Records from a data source

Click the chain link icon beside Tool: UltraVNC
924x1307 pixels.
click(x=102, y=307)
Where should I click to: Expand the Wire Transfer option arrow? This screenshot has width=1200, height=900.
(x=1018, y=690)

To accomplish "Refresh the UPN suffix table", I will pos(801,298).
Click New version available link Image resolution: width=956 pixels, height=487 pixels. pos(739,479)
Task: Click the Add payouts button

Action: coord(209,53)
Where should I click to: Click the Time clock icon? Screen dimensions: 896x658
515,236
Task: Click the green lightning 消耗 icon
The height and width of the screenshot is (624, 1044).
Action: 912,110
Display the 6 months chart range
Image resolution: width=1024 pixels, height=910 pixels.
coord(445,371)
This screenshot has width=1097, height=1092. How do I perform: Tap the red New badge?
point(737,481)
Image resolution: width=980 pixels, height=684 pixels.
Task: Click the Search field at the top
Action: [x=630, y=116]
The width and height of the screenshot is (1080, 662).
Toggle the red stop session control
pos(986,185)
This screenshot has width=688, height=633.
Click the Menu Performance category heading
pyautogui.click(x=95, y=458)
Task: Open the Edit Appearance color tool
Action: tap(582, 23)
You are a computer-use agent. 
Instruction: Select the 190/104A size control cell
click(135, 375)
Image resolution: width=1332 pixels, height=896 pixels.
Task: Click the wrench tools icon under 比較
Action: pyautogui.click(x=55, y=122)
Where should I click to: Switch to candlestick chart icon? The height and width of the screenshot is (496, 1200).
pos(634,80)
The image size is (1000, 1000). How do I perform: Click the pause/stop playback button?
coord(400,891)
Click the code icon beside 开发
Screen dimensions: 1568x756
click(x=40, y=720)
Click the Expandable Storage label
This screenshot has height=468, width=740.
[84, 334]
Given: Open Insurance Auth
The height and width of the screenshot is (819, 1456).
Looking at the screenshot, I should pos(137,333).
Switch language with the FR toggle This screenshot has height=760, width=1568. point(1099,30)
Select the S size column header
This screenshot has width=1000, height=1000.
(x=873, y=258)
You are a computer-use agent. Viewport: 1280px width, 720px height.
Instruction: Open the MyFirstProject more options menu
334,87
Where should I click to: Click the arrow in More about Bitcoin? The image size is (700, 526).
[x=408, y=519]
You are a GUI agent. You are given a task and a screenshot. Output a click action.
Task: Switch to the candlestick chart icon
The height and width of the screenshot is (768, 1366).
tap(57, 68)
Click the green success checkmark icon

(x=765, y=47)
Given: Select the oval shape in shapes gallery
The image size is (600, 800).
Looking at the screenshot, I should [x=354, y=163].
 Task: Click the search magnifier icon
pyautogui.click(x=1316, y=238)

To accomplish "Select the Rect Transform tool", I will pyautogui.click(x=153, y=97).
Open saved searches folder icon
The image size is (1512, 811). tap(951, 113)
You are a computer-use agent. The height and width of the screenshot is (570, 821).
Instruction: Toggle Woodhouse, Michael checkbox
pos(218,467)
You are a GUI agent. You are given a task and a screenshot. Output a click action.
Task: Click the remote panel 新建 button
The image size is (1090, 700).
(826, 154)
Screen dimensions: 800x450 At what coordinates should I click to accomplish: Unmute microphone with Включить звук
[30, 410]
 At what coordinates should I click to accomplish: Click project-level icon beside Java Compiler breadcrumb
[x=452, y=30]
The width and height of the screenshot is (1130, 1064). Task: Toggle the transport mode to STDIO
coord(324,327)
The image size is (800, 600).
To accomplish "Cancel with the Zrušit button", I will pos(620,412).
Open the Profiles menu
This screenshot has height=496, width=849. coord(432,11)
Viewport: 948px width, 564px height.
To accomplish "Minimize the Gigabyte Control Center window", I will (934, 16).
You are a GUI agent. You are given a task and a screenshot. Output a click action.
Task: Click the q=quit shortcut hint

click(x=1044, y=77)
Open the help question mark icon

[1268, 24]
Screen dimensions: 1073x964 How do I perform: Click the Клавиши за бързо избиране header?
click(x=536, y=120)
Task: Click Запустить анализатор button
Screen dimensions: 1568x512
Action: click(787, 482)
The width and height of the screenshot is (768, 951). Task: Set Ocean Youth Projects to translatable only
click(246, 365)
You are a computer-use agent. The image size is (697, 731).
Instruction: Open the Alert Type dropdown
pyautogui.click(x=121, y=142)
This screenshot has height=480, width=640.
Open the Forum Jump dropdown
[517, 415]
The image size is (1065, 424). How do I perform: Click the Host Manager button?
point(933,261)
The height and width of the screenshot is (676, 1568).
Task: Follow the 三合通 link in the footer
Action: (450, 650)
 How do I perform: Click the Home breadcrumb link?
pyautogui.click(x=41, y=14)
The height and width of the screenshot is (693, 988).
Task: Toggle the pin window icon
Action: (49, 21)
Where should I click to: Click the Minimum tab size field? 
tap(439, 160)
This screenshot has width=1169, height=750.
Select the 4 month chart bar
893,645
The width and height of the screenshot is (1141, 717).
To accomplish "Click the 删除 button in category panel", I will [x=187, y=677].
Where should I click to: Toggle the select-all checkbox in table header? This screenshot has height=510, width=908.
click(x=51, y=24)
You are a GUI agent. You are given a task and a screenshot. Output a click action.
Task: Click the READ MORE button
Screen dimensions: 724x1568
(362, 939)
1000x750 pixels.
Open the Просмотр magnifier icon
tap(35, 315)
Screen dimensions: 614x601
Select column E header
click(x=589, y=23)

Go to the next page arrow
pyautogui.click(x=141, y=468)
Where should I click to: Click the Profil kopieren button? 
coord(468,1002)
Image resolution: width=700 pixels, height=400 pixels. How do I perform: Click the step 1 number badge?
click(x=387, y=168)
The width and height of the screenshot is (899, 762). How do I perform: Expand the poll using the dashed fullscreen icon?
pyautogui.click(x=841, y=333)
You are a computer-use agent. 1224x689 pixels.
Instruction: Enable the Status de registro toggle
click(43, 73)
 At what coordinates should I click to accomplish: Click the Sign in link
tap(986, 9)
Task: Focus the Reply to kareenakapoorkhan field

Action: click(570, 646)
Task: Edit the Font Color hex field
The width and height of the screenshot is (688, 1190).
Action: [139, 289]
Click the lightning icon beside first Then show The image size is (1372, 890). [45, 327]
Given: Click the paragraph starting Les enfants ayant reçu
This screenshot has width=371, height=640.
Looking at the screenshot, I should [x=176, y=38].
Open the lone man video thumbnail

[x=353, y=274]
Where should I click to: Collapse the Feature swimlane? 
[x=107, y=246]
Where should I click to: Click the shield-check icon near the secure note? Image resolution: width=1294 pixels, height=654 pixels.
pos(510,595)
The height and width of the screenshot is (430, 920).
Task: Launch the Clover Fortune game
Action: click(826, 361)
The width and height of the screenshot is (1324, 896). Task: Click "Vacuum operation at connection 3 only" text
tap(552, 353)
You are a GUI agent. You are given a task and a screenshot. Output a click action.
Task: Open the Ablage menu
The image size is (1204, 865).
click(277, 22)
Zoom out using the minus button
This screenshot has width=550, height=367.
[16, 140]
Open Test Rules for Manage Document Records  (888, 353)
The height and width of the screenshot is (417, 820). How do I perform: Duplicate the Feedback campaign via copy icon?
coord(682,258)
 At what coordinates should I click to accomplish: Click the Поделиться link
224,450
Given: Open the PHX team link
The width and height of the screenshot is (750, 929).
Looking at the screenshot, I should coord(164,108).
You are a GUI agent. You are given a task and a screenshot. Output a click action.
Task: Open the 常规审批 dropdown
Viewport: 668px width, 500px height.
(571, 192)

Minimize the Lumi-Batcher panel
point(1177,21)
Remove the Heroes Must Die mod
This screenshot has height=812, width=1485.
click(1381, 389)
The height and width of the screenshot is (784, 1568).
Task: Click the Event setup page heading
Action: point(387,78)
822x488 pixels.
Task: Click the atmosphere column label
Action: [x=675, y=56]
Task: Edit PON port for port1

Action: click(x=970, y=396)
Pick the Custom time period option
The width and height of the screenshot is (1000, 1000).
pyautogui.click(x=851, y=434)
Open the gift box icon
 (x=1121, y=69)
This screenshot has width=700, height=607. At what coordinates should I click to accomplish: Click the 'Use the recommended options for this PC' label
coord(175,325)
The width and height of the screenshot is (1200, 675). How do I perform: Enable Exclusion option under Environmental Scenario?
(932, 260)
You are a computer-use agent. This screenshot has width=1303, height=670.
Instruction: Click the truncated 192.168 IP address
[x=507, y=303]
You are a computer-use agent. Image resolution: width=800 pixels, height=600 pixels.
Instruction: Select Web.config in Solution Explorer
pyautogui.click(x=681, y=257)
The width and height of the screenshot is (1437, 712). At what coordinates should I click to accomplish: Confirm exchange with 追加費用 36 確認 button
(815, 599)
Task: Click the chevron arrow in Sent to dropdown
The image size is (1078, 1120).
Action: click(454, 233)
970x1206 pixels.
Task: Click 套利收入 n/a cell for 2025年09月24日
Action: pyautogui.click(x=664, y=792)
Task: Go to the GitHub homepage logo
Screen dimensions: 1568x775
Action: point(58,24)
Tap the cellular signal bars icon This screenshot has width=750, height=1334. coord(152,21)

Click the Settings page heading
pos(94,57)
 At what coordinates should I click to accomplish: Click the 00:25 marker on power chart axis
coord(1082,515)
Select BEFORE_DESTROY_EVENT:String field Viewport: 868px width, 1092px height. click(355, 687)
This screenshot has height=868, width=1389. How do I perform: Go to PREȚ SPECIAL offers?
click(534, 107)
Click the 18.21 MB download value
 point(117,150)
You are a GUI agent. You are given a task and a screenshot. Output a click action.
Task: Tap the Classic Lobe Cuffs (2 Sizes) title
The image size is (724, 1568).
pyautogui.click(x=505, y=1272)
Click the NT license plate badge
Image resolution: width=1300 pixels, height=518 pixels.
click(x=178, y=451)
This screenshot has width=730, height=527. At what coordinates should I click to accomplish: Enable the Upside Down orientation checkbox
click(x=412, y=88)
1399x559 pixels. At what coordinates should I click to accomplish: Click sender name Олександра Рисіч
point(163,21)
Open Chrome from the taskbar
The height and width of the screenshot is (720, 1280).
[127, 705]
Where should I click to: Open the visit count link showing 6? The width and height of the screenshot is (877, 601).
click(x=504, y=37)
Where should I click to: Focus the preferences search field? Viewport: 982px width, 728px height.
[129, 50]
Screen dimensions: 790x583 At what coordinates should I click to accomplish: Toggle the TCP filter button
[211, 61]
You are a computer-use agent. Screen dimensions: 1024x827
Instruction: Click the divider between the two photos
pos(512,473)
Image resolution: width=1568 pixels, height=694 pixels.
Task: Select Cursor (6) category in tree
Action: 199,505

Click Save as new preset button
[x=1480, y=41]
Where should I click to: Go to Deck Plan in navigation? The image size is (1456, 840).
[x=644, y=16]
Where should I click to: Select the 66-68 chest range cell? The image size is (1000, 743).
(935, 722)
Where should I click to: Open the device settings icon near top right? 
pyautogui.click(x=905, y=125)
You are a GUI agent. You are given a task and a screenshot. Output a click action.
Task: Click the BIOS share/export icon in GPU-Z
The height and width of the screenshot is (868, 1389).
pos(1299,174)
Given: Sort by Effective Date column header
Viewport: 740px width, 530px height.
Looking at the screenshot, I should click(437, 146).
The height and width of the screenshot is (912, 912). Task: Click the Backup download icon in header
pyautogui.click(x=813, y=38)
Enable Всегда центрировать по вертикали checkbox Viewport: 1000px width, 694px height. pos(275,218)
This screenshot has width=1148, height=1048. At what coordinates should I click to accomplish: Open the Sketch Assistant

**WHAT THIS TASK INVOLVES**
A single number is the whole answer here: the number of lines in the data that include "lightning".

**YOUR SOLUTION**
2